GreyEyedGhost@piefed.ca 17 hours ago
You just change the definition of your isolated system. It takes less energy to move heat from one place to another than it does to excite matter to release energy. For resistive or combustion heating, the isolated system is your house, plus the gas if using gas heat. For heat pumps, you include the rest of the world.
As an aside, heat pumps are generally considered good when they reach 300% efficiency, i.e., when every watt of energy expended adds 3 watts of heat to your home.
assembly@lemmy.world 1 day ago
Ahhhh. That makes sense. I guess I had always assumed that it would be more efficient to have one centralized “burning of the gas” event to create and distribute electricity than numerous individual burning events to create heat but it makes sense that due to the efficiency of just converting gas to heat directly it would be more efficient.

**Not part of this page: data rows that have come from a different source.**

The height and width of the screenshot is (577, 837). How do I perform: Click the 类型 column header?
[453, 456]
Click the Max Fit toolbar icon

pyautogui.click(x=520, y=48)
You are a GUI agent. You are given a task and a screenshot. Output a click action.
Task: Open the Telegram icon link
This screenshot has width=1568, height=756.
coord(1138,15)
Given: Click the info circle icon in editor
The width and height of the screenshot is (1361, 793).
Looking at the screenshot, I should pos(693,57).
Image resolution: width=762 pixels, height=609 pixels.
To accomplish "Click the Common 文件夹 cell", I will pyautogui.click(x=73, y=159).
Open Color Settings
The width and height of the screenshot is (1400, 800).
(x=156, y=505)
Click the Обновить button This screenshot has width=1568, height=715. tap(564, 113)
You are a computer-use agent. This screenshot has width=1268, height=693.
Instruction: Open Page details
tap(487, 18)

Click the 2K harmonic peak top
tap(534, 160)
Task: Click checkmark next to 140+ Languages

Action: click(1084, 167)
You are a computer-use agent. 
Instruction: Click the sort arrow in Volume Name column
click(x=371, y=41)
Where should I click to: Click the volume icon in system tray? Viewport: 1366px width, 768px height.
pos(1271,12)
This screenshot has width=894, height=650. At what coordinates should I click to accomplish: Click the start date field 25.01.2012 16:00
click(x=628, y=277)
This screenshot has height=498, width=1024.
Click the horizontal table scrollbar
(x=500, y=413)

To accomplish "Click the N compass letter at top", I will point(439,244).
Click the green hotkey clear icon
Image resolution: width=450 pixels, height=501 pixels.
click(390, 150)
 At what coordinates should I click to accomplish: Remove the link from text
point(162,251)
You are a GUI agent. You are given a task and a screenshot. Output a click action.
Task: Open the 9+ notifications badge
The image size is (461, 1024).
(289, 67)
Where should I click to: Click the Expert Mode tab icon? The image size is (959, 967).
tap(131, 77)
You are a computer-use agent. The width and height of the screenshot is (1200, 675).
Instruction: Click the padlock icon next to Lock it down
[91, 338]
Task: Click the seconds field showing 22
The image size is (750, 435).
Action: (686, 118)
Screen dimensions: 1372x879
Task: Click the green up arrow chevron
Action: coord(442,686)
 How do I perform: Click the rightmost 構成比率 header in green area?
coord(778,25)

FaceDeer@fedia.io 1 day ago
There are some cities that do things a third way; they have a centralized facility that burns the gas (or other fuels) to generate electricity, and then also pipe the heat out to the city in the form of heated water or steam running through insulated underground pipes. Buildings tap into those pipes and run it through radiators. That has the potential to be even more efficient because you're using what would otherwise be "waste" heat, but it depends on a relatively compact city to avoid losing too much heat while sending it through the pipes. I understand this is not uncommon in Eastern European and Russian cities. I'm not familiar with the details, though, so if you want to know more about this I'd recommend Googling around a bit.
Fondots@lemmy.world 20 hours ago
New York has one of, if not the largest steam systems like that. A pretty significant chunk of Manhattan is hooked up to it.
Although it should be pointed out that those systems aren’t without their own risks, there have been a handful of pretty bad explosions and such caused by that steam system. Not saying to knock it, any system where you’re trying to distribute a large amount of energy has the potential for some catastrophic accidents to happen, it’s all about weighing the relative pros and cons.
They’re also pretty common on a smaller scale for college campuses, industrial complexes, etc. places with a lot of different outbuildings and such, it can be easier/cheaper/more efficient to have one central boiler room/house and pipe steam around than it is to have heaters in ever building.
Also, bit of a tangent, but many moons ago my dad was a pipefitter/steamfitter, and worked with a lot of steam systems, and from what he’s told me about those days it sounded like absolute hell having to go into cramped service tunnels around searing hot steam pipes, all kinds of dust and asbestos everywhere, rats, high humidity, etc. that was probably almost 50 years ago, but I suspect things probably haven’t improved all that much since then, so kudos to the people who are willing to put up with all of that.